When I graduated from college I firmly believed, like so many 21-year-olds before me, that I had everything figured out and knew exactly what I was doing. A year later, I’d proven that I was woefully unready to be a grown-up; my post-graduate life was in ruins. I’d lost my job, sabotaged my relationship, and racked up $14,000 in credit card debt. I moved back into my parents’ house, where I promptly fell into a pitch-black abyss of soul-crushing depression.

A few months later, I was on a Greyhound bus, headed toward my new home—a dude ranch in Idaho, where I would be a housekeeper and server. People don’t move to Idaho to clean toilets if they’re happy where they are, so I quickly learned I was not the only one seeking escape. My boss was a Jewish born-again Christian and recovering meth addict from Texas. Housekeeping was headquartered in a windowless basement; we were chain-smoking, foul-mouthed misfits. I was supposed to be there for five months; I stayed for a year and a half.

After my first guest season, I was promoted to head of housekeeping and allowed to hire my own staff. I handpicked a scrappy team of juvenile delinquents as stubborn and difficult as I was. They were hilarious and maddening and impossible to control; it didn’t help that I drank Jagermeister and went skinny-dipping with them, compromising any authority I might have had. The ranch was surrounded by national forest; every morning I went hiking in woods that felt as vast as an ocean.

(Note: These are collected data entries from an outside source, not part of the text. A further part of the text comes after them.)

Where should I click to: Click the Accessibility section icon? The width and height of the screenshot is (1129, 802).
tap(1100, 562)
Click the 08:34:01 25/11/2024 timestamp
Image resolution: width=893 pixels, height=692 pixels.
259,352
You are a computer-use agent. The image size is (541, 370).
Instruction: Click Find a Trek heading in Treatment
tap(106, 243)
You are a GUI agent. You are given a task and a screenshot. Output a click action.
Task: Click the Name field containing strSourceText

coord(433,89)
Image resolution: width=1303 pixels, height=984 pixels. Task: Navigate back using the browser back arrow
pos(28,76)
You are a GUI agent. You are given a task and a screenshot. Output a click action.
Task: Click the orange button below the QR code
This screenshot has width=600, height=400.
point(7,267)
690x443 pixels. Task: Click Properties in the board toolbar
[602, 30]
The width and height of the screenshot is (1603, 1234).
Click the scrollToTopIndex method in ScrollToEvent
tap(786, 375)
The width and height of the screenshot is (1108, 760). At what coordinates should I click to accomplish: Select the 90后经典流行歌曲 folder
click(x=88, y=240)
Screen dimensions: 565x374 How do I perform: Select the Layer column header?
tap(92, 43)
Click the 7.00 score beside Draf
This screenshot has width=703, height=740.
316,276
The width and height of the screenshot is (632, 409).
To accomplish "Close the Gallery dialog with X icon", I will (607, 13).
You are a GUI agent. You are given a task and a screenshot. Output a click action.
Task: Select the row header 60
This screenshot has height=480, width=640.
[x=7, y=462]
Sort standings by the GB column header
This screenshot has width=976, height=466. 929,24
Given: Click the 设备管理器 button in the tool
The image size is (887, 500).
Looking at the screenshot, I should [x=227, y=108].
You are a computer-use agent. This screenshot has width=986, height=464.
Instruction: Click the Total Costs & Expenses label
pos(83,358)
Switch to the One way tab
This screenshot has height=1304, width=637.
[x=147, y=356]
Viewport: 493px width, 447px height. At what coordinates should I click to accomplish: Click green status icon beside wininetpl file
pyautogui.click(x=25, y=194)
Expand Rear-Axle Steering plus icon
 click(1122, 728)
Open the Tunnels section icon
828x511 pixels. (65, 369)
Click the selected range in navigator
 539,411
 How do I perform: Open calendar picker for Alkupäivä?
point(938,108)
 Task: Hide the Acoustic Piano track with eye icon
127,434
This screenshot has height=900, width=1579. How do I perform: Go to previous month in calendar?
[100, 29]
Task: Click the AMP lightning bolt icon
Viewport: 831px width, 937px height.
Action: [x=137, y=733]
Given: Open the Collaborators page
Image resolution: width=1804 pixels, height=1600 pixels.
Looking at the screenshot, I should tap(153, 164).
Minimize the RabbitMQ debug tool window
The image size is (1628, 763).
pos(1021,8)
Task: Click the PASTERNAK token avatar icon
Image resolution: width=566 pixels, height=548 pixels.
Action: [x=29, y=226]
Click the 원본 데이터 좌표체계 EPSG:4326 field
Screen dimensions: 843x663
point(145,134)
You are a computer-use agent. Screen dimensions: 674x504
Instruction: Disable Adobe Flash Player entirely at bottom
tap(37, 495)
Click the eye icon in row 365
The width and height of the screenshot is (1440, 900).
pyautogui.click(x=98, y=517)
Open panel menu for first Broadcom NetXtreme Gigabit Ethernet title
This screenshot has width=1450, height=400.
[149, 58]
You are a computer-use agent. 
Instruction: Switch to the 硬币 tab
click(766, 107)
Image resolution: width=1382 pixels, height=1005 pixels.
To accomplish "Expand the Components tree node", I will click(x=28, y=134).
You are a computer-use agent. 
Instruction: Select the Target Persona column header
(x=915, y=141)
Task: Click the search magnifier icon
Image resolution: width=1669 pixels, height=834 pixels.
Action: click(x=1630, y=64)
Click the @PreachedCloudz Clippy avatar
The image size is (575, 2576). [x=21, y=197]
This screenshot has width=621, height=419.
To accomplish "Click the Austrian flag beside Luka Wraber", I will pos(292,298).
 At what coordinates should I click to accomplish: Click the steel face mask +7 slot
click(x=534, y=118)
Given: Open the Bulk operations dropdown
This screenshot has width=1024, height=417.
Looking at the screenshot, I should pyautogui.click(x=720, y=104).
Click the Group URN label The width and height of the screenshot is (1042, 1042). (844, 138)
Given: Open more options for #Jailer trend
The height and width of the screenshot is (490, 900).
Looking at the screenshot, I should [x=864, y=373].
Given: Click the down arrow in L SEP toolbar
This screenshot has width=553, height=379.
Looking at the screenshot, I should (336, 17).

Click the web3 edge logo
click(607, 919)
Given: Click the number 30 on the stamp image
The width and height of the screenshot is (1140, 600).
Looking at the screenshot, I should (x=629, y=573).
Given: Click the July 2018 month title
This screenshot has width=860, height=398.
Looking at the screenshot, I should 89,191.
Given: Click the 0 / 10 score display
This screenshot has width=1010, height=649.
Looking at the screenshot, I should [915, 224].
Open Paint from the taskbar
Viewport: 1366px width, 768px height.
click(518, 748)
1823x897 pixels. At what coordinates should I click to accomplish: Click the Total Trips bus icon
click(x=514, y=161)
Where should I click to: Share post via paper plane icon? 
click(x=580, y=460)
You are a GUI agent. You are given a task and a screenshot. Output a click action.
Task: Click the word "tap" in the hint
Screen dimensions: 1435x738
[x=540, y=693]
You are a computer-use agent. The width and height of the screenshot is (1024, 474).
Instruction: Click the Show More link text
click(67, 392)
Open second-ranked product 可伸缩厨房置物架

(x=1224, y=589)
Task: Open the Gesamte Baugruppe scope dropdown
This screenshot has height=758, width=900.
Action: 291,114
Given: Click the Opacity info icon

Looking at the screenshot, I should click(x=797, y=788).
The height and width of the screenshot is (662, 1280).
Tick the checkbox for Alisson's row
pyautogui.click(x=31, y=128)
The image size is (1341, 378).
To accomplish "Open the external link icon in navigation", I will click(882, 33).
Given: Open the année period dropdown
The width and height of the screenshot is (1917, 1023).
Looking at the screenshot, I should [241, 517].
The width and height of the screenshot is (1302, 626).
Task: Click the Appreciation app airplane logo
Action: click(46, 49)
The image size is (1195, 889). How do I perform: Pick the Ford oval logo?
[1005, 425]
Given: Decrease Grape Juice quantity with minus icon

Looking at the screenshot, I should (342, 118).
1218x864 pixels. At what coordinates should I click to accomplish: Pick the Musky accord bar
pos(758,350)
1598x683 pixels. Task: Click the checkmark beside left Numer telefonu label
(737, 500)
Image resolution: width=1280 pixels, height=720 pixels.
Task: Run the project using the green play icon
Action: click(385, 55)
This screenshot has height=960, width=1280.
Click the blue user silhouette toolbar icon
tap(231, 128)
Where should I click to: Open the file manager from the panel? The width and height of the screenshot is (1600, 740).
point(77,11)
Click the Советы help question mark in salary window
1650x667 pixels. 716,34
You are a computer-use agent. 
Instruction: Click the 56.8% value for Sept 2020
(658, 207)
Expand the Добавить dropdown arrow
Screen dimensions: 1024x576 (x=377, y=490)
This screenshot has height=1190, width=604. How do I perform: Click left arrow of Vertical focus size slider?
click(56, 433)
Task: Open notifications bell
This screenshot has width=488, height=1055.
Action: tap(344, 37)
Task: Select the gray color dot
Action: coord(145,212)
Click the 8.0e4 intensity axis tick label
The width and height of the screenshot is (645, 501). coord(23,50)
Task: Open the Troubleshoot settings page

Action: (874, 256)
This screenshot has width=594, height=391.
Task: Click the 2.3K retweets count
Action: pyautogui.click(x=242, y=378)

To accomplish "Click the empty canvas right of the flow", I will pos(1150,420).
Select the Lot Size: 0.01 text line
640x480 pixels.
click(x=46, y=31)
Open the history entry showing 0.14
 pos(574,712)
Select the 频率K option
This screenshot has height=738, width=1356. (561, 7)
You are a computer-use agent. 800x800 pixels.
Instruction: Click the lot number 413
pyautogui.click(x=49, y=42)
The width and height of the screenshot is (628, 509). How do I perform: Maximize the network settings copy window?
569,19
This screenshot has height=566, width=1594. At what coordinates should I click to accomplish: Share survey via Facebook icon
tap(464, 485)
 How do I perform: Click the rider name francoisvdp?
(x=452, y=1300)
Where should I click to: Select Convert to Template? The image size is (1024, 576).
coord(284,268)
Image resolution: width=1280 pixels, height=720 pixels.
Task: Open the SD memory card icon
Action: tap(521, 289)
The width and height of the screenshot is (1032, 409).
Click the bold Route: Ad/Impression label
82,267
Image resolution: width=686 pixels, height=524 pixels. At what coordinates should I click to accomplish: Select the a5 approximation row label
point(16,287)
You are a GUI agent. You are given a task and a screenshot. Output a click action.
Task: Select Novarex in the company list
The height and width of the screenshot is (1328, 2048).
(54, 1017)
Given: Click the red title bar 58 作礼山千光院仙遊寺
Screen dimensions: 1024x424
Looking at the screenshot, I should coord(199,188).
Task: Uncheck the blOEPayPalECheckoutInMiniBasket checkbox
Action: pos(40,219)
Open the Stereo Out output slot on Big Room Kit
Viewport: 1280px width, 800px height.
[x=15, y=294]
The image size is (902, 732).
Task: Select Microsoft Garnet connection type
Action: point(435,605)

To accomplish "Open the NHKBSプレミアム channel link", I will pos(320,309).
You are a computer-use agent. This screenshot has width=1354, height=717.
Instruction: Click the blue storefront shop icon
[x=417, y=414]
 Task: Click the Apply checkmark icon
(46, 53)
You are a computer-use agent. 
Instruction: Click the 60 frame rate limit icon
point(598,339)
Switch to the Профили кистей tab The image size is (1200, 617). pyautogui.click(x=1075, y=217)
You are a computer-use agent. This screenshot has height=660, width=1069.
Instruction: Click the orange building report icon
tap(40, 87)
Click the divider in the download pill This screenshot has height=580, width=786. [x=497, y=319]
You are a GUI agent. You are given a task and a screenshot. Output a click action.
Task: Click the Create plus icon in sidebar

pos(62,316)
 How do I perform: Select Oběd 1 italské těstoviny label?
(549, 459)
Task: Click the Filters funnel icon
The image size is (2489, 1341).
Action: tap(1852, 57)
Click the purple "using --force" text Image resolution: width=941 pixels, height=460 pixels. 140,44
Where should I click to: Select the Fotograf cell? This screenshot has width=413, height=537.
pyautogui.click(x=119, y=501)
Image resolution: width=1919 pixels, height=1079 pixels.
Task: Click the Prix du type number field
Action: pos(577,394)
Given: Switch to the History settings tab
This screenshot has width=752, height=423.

Gradually, the sting of my post-college failures faded, and New York City beckoned once again. For our final outing together, my housekeepers and I got tattoos. I wore a vintage ball gown to my homecoming party, which I threw at a dive bar in Alphabet City. One of my friends handed out t-shirts he had made for the occasion, a picture of Idaho in a red circle with a line drawn through it.

It’s not that I didn’t make any more mistakes; I made plenty. But it turned out the damage wasn’t irreparable, and I was equally adept at fixing whatever I had broken. I got a job, an apartment, and a therapist; I paid off my debt and went to grad school; I wrote a novel and the novel was published. The appeal of Jagermeister faded. Being a grown-up wasn’t so bad after all.